- **EXCERPTED PASSAGE**:
_____

The second study led by Escalante will look at the evolution of P. vivax and Asian macaque malarias. Although this parasite is the most prevalent malarial parasite outside of sub-Saharan Africa, Escalante says that little information presently exists with regard to its genetic diversity. Targeting parasite proteins, either by vaccination or chemotherapeutic drugs, requires an understanding of how the parasites have evolved and the extent and maintenance of their variation.

“Our long-term goal is to link population-level research with comparative genome approaches to understand the origin, demographic history, and genetic diversity of P. vivax at those genes encoding proteins that are involved in the invasion of the red blood cell, a crucial step in the parasite life cycle,” Escalante explains. “Our research considers nonhuman primate malarias an important element of the puzzle. We are studying not only well characterized P. vivax and nonhuman primate malaria isolates, but also field isolates from human and nonhuman primate malarias in order to assess the demographic history of the extant populations, explore host-specificity, and assess putative genetic variation that may be under positive selection by the host immune system.”

Escalante says that he is “particularly interested in how host switches may lead to molecular adaptations in parasites and pathogens and how the demographic history of parasite and pathogen affects its adaptive variation.”

Host shifts are the focus of the third study where Escalante is the ASU principal investigator. This is a project involving multiple investigators and institutions coordinated by Escalante and Lisa Jones-Engel, a field biological anthropologist from University of Washington working on human-primate interactions. In this work, Jones-Engels and Escalante, together with researchers from University of California at Davis and the Fred Hutchinson Cancer Center in Seattle, will examine the evolution, recombination, emergence and exchange of simian retroviruses between human and nonhuman primates. Escalante will also explore the dynamics of nonhuman malarial parasites as part of his vivax-macaque malaria project.

This project will provide valuable information for assessing how human society influences the ecological contexts in which cross-species disease transmission occurs. To date, most research on emerging primate-borne disease has focused on perceived high-risk human populations, such as bushmeat hunters in Africa, and zoo and primate laboratory workers in Western countries. In contrast, little is known about the pathogen exchange between primates in close contact with humans in Asia.

_____

- **PROVIDED RECORDS**:
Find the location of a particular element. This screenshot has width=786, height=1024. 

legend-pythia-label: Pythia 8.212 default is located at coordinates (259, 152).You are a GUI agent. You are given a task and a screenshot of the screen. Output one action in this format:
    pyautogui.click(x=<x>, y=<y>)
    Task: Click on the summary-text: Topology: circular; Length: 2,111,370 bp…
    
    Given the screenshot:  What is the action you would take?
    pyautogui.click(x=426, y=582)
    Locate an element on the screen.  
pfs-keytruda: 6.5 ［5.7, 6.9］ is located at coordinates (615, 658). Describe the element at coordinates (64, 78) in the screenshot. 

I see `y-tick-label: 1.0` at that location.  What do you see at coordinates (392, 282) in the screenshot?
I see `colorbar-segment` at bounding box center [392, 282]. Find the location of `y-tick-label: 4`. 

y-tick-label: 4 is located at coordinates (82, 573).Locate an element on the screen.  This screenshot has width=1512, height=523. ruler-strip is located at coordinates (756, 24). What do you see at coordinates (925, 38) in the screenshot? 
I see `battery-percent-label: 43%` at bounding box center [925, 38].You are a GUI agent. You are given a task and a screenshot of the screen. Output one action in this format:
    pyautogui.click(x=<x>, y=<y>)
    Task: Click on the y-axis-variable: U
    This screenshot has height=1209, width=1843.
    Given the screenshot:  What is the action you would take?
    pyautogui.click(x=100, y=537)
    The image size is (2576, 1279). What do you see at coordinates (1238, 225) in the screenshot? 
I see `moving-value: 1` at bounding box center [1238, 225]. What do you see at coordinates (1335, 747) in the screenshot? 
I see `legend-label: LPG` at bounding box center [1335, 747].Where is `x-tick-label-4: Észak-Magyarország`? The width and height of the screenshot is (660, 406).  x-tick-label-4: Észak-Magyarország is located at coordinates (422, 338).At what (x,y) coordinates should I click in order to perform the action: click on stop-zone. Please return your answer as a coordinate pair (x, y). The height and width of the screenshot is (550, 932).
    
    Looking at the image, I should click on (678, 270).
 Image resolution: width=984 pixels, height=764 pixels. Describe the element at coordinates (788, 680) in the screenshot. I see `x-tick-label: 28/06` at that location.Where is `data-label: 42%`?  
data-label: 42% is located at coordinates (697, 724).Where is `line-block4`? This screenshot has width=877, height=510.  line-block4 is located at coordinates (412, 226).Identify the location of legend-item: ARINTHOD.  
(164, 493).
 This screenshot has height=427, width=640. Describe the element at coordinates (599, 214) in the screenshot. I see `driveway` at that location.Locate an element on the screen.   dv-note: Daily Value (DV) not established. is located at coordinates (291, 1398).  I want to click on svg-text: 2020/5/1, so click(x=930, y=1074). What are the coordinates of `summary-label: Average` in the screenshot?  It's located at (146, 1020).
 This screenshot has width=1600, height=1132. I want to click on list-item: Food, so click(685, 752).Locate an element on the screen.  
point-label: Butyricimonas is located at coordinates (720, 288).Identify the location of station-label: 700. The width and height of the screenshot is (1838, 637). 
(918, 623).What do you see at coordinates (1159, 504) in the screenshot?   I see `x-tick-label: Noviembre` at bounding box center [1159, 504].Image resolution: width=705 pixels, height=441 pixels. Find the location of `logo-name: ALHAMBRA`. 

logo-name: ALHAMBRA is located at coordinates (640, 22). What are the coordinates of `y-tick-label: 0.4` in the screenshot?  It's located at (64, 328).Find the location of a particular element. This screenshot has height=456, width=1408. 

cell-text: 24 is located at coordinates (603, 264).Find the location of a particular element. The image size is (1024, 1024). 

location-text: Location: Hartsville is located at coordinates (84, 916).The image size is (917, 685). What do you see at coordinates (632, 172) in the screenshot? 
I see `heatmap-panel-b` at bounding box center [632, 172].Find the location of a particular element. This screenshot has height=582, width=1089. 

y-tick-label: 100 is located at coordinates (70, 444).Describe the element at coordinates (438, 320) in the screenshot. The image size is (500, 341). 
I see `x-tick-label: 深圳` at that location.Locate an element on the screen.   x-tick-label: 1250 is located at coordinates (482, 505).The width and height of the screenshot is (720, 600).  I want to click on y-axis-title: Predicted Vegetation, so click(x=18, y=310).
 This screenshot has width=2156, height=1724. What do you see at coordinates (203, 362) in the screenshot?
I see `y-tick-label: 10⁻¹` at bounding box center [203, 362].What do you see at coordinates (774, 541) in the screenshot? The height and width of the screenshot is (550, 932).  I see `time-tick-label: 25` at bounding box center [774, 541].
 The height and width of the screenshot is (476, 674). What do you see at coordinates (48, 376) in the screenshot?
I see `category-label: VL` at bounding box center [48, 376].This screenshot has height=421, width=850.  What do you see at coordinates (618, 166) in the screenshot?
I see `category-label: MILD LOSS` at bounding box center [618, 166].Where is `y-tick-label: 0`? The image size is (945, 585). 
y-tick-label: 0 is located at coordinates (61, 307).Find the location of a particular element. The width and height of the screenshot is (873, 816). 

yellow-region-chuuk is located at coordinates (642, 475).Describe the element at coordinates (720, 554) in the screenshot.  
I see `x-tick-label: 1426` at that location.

_____

- **WORK REQUEST**:
Resume the passage on Escalante's malaria and primate research, picking up right after its last sentence. You won't need the rows for anything here.

- **RESPONSE AREA**:
According to Escalante, humans in Asia come into contact with primates in many different ecological contexts besides bushmeat hunting and consumption. There are urban primates, temple primates and wildlife and pet markets. Primates, such as macaques, are also used to harvest coconuts. These complex human-primate interactions increase the potential for cross-species shifts in disease. Jones-Engel and Escalante will be based in Bangladesh with an accessory field site in Indonesia for this work.

Prior to joining ASU, Escalante was a researcher with the Division of Parasitic Diseases at the Center for Disease Control and Prevention in Atlanta, where he still maintains strong ties. His research has had global implications, involving a network of partners in the United States and international collaborators in Bangladesh, Cameroon, India, Indonesia, Kenya, Peru, Tanzania, and Venezuela.

“My long-term goal is to establish bridges among the epidemiological, ecological and evolutionary biology perspectives to address infectious diseases,” says Escalante.

“Events such as the Severe Acute Respiratory Syndrome or SARS epidemic and the spread of antimicrobial resistance have increased awareness about the need for incorporating laboratory-based research in decision-making processes that involve public health,” Escalante explains.

“Molecular information, together with concepts from ecology and evolutionary biology allows the public health community to test hypotheses and explore scenarios that otherwise could not be investigated by traditional epidemiological approaches.”